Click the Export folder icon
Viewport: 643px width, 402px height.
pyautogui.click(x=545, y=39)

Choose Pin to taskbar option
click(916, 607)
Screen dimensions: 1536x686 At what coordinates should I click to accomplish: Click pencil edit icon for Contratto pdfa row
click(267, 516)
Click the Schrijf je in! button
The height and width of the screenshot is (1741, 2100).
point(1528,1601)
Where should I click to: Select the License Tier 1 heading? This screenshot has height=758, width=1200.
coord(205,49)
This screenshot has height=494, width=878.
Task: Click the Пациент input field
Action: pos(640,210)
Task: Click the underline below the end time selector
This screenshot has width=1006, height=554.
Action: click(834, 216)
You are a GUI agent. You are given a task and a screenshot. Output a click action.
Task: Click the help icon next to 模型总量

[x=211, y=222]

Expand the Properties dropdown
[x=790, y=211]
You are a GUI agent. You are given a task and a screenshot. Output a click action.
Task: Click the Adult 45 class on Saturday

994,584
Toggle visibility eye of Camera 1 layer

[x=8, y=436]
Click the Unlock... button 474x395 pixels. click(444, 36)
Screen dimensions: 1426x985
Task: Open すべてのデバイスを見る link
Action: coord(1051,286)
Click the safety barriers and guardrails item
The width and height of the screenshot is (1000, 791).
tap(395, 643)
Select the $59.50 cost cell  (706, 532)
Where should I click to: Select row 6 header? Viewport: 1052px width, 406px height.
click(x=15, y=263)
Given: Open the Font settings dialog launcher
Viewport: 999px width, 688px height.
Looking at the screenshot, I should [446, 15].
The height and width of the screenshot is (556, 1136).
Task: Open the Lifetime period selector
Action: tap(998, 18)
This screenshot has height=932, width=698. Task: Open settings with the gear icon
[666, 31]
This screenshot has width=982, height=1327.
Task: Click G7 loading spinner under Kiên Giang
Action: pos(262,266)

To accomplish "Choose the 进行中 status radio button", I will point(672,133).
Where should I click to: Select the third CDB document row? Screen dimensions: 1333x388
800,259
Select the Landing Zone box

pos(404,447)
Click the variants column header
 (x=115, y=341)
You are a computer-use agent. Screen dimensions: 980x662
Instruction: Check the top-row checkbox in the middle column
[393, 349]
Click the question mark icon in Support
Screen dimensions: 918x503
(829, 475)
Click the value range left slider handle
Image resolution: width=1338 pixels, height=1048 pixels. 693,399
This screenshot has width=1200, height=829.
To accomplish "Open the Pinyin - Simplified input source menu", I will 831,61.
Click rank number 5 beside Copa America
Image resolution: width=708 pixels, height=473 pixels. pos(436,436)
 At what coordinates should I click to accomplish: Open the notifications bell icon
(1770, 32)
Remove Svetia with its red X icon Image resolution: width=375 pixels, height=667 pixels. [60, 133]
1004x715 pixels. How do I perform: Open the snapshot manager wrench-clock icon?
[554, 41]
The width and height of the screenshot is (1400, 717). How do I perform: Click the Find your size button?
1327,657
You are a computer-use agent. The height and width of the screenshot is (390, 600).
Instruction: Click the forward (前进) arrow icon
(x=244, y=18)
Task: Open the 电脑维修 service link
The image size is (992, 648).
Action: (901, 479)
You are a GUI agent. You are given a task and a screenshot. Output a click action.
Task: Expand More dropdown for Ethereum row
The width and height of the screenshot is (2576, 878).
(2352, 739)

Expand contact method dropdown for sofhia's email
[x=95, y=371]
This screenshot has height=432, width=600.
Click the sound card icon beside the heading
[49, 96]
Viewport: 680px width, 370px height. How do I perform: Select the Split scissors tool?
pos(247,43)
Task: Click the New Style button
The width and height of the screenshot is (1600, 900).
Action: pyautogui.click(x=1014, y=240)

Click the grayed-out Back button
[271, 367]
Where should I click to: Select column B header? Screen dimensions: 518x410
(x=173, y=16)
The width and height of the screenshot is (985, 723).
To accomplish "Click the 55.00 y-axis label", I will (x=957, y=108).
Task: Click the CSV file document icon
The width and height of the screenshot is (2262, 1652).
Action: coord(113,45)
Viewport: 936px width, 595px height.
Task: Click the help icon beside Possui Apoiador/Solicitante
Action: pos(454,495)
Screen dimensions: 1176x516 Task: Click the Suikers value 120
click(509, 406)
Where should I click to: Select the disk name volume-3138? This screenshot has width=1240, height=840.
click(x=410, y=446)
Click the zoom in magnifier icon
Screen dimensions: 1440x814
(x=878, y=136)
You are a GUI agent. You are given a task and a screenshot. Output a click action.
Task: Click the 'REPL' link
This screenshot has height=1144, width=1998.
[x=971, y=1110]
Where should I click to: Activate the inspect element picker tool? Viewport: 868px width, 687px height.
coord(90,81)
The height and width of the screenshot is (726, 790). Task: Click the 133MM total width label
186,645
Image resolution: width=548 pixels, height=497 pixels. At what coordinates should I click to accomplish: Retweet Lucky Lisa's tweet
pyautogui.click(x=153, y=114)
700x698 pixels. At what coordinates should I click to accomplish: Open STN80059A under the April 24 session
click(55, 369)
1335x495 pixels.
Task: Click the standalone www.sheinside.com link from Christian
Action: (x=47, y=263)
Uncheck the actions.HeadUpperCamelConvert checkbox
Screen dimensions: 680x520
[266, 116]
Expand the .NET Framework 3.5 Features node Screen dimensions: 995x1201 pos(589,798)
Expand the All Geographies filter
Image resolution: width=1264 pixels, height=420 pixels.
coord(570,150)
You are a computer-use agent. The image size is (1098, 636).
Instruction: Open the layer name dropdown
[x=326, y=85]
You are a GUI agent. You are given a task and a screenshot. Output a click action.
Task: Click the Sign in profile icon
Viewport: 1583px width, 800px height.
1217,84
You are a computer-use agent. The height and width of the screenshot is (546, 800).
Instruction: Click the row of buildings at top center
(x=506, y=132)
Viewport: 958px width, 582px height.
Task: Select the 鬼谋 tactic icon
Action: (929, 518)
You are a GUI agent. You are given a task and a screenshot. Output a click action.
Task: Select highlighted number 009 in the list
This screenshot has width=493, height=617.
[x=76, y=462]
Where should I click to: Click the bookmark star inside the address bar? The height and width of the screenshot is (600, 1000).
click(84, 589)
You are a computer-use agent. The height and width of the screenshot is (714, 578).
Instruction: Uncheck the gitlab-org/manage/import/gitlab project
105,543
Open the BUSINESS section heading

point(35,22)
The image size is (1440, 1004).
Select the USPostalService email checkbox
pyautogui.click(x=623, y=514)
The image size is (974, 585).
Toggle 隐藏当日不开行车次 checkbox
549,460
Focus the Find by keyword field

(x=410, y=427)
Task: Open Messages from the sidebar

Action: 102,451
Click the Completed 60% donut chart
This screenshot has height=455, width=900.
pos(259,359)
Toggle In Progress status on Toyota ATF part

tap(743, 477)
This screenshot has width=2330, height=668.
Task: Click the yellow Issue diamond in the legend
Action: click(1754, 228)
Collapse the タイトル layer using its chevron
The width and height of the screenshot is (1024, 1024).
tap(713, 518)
★ ★ ★ ★
Goal of the exercise
Find the line with "Select the USPostalService email checkbox". Transcribe it and every line after it exactly, through the end of the records above, and nothing else.

Solved problem
Select the USPostalService email checkbox
pyautogui.click(x=623, y=514)
The image size is (974, 585).
Toggle 隐藏当日不开行车次 checkbox
549,460
Focus the Find by keyword field

(x=410, y=427)
Task: Open Messages from the sidebar

Action: 102,451
Click the Completed 60% donut chart
This screenshot has height=455, width=900.
pos(259,359)
Toggle In Progress status on Toyota ATF part

tap(743, 477)
This screenshot has width=2330, height=668.
Task: Click the yellow Issue diamond in the legend
Action: click(1754, 228)
Collapse the タイトル layer using its chevron
The width and height of the screenshot is (1024, 1024).
tap(713, 518)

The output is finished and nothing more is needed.